Plus, scTRIP offers other benefits. In comparison to previous methods of sequencing single cells, scTRIP can sequence 50-fold—or even more—cells, and it’s 50-fold less expensive.

Processing proteins

In addition to DNA, scientists study proteins, because they are the result of gene expression. Some new tools make it easier to do that in single cells. As an example, Miguel Tam, senior manager of product realization and marketing at BioLegend, says, “We offer a comprehensive suite of oligo-conjugated antibodies, named TotalSeq, designed to integrate into existing single-cell sequencing protocols.”

BioLegend offers this product in various forms for different applications, depending on the platform being used. “The main application is single-cell proteomics, but done hundreds of times more efficiently than what has been traditionally used to study proteins in single cells,” Tam says. “Using next-generation sequencing as a readout for the protein-detection signal, we can now multiplex hundreds of antibodies and generate incredibly valuable datasets.”

The company also offers a pre-optimized panel to conveniently analyze the most common immune cell types, including T and B cells, natural killers cells, and monocytes. “The panel is offered as lyophilized, single-use vials and eliminates the need for researchers to titrate and optimize the signal for each individual antibody contained in the cocktail,” Tam points out. “It also provides a much more attractive cost for a novel reagent, which will help researchers move their projects forward faster.”

Moving to multi-omics

In some situations, scientists might want to look at more than one kind of molecule from the same cell, and some platforms make that possible. As an example, CEO Charlie Silver describes Mission Bio as “the only single-cell multi-omics company to sequence both genotype and phenotype.”

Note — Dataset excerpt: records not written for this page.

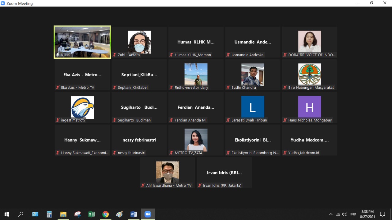Click the Zoom icon in the taskbar
This screenshot has height=220, width=392.
click(148, 214)
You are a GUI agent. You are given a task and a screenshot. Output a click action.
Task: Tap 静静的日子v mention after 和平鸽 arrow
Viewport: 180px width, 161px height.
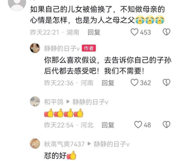click(x=90, y=102)

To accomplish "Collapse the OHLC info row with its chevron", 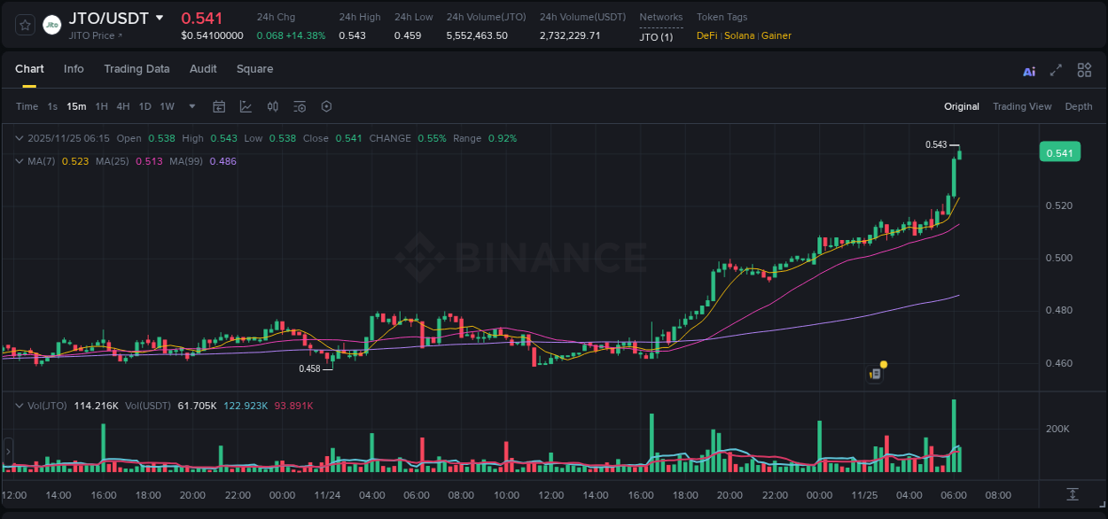I will tap(19, 138).
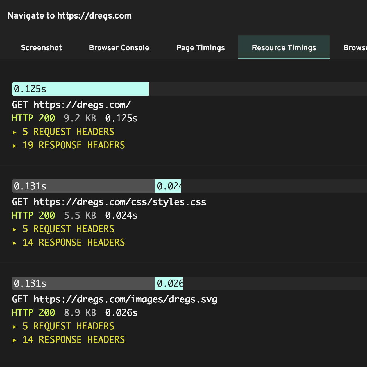Click the Resource Timings tab
The height and width of the screenshot is (367, 367).
click(284, 47)
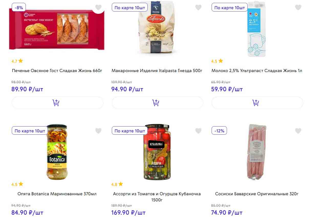Mark Кубаночка assorted jar as favorite
The width and height of the screenshot is (316, 218).
(198, 131)
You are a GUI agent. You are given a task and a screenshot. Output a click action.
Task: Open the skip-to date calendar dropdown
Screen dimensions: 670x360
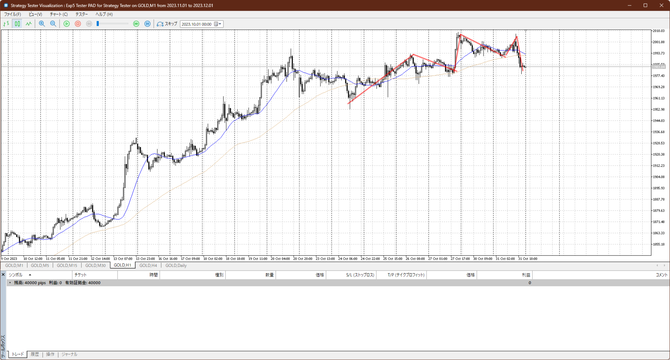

The company’s Tapestri Platform can analyze the DNA and protein in the same cell. This method arises from hardware, reagents, and software that work with a next-generation sequencer from Illumina. In addition, this method works on a range of samples, such as liquids, like bone marrow or peripheral blood, and tissue slices, which can be fresh or cryopreserved.

Currently, the Tapestri Platform focuses on oncology. Scientists can apply this platform to biomarker discovery, clinical development, and even product quality control. “In the cell-therapy space,” Silver explains, “scientists can use this technology to characterize a product, such as how many viral vectors are integrated and the protein content on the surface.” These features can determine the activity of a product.

This technology can also be applied to archived materials. “Lots of our customers are running large studies of samples—tens of thousands of samples—in which the diagnosis is matched with the outcome.” Such studies can be used to see how the DNA and protein information in the samples might have been used to change the diagnosis—and hopefully improved the outcome.

With some diseases, such as cancer, scientists seek the source. Cancer starts in one cell as a mutation that can spread through mitosis and metastasis. To stop or limit—maybe even prevent—cancer and other diseases, scientists need to dig in and see just what goes on in single cells. Now, that’s possible in faster and more sensitive ways.